[start Available records]

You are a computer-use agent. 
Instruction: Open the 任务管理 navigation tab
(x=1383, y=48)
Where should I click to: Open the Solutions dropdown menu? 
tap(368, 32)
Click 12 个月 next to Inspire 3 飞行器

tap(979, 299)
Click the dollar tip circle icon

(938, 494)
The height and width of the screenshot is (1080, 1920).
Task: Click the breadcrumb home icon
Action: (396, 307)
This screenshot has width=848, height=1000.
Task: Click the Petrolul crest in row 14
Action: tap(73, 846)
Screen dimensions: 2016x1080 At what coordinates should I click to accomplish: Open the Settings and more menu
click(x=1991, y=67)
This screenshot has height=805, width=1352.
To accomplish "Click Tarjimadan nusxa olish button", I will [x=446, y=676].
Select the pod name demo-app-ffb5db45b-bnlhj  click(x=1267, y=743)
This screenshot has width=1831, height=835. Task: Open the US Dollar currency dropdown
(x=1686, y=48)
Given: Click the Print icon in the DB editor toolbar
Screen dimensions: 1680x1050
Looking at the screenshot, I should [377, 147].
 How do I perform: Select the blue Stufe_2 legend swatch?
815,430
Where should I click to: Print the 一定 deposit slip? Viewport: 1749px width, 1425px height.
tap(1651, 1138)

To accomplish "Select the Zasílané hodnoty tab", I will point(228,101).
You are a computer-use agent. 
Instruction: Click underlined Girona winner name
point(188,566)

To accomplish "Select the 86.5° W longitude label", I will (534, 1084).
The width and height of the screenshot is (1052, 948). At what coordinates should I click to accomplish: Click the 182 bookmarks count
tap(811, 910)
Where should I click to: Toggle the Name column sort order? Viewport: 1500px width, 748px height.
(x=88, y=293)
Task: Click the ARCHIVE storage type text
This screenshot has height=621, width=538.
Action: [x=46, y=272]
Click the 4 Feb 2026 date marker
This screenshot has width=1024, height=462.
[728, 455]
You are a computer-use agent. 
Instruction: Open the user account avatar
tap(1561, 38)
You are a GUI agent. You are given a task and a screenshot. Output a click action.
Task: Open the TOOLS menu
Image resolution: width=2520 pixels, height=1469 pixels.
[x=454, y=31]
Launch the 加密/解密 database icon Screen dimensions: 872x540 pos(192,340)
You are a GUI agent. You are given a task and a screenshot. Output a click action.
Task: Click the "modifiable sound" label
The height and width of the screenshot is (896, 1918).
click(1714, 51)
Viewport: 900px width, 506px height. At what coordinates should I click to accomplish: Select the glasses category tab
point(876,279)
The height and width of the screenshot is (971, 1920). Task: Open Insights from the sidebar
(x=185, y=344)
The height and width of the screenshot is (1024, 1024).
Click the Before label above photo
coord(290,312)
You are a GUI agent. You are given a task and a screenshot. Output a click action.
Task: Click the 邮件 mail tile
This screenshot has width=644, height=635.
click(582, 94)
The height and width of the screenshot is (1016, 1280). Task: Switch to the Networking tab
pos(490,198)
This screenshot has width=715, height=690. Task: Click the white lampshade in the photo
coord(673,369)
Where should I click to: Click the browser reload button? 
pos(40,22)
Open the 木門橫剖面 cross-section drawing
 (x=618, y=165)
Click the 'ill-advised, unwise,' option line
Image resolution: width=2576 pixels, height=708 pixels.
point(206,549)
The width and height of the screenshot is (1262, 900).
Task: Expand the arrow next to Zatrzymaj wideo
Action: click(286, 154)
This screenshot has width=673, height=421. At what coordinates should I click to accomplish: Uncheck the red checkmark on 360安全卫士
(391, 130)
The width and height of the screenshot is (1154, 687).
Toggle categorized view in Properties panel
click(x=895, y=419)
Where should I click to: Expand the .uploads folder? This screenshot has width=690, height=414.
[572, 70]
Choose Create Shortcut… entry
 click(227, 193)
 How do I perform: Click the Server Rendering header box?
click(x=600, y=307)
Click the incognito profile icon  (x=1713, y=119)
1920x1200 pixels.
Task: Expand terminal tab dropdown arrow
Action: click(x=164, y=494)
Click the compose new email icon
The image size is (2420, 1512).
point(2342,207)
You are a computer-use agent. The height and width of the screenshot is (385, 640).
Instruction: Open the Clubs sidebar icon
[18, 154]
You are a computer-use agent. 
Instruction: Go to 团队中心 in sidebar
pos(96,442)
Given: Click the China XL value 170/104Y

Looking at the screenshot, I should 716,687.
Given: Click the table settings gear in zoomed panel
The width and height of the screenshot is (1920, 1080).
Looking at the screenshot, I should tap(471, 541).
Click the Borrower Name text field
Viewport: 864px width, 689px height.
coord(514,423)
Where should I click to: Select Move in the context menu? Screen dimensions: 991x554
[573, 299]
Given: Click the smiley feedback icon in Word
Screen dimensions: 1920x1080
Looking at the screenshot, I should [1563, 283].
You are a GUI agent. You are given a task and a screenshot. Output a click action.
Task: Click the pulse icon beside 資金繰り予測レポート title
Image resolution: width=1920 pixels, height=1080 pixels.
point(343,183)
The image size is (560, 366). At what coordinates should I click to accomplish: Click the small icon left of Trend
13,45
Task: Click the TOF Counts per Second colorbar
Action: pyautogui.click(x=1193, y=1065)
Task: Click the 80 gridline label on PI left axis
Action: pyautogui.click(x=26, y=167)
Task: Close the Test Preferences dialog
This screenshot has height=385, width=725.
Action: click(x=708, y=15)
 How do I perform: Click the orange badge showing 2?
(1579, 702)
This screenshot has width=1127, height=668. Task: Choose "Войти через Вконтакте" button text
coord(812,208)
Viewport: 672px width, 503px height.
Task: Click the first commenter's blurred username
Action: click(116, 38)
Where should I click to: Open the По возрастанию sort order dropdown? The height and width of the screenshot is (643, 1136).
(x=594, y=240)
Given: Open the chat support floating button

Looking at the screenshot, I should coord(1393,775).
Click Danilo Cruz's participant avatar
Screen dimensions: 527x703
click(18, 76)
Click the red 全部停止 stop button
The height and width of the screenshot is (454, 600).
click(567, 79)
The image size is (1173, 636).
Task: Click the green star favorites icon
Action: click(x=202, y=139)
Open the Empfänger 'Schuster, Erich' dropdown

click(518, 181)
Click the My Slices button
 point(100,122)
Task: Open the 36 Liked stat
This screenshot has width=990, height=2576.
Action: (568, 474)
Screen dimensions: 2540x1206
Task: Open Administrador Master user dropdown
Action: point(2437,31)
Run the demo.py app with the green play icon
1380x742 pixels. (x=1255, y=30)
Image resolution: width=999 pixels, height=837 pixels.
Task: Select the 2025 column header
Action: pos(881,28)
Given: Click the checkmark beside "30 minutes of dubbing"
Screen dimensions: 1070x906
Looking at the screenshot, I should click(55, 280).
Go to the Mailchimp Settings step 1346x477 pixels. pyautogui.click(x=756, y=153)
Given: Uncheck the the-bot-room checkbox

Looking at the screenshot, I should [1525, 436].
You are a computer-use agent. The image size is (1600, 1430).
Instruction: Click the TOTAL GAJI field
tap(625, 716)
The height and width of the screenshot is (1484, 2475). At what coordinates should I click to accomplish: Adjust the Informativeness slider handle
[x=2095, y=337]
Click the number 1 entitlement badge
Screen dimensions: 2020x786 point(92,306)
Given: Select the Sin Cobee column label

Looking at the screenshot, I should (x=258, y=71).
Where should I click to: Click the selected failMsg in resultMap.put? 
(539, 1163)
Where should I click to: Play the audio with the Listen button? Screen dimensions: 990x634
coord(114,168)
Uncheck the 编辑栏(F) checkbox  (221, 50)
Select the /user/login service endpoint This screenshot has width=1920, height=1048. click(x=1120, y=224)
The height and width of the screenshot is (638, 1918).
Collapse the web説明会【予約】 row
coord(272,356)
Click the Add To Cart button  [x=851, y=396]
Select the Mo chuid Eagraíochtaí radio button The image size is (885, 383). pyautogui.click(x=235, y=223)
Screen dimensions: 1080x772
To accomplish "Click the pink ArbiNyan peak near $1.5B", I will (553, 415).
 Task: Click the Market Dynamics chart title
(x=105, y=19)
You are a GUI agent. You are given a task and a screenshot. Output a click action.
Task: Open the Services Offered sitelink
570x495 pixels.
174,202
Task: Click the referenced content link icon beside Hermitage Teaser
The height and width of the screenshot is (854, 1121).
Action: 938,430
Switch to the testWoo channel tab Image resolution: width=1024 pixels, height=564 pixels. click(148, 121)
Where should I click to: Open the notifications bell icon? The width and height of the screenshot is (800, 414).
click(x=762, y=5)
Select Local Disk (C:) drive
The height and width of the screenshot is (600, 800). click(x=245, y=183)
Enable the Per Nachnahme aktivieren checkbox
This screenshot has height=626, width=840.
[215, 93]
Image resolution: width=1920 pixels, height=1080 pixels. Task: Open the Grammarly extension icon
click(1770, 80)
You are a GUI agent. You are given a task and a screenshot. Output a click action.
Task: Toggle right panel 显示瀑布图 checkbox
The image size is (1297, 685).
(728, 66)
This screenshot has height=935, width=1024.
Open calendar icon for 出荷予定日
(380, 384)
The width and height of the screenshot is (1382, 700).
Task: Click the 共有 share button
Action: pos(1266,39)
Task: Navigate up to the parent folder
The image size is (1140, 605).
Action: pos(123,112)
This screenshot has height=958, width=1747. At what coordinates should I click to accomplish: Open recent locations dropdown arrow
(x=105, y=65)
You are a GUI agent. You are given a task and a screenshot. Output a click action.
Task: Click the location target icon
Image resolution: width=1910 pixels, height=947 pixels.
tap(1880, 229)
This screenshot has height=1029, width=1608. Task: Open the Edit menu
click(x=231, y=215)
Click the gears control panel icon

[end Available records]

__The request__: Rewrite the lines as a numbered list, beginning with the line containing "Where should I click to: Play" and ending with the line containing "Click the Add". Leave out any blank lines.

__Correct answer__:
1. Where should I click to: Play the audio with the Listen button? Screen dimensions: 990x634
2. coord(114,168)
3. Uncheck the 编辑栏(F) checkbox  (221, 50)
4. Select the /user/login service endpoint This screenshot has width=1920, height=1048. click(x=1120, y=224)
5. The height and width of the screenshot is (638, 1918).
6. Collapse the web説明会【予約】 row
7. coord(272,356)
8. Click the Add To Cart button  [x=851, y=396]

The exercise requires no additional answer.